◆ **Your objective**
Look through the data for the string "computer". Copy every line where it is found.

Stored items from a collection:
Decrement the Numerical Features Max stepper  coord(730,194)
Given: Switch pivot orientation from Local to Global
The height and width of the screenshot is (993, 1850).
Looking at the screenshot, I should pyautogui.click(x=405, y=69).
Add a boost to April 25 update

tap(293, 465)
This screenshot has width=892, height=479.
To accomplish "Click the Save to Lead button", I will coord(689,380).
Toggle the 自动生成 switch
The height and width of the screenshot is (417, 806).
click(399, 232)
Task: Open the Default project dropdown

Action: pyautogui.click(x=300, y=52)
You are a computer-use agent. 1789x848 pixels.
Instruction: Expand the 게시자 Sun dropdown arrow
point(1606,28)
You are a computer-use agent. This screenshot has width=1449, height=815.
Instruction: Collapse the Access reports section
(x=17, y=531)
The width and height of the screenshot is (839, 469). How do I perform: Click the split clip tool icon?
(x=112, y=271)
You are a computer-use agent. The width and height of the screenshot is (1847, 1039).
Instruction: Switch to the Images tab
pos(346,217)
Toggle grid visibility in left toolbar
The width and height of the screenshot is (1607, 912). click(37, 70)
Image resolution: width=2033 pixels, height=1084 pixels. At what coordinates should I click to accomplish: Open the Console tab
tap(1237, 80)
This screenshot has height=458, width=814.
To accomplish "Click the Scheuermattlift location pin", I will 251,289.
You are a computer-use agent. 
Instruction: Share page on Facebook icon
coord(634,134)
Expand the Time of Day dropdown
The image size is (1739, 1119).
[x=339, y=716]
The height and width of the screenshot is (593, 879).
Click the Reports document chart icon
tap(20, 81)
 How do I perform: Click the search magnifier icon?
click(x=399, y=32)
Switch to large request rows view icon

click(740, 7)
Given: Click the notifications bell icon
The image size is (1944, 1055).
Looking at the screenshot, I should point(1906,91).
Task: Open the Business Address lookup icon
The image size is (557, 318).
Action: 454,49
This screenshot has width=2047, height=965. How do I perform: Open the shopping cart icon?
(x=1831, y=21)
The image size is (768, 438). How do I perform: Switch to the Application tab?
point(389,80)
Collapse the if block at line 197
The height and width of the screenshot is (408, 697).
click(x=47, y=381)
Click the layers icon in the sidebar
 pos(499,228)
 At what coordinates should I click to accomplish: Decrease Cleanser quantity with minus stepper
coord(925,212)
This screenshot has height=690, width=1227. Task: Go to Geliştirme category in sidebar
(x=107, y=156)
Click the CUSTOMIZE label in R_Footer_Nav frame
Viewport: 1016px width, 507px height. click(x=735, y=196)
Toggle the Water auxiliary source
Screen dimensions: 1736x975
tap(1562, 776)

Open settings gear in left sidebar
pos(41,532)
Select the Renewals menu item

◆ **The answer**
You are a computer-use agent. 1789x848 pixels.
You are a computer-use agent. This screenshot has width=1449, height=815.
You are a computer-use agent. The width and height of the screenshot is (1847, 1039).
You are a computer-use agent. 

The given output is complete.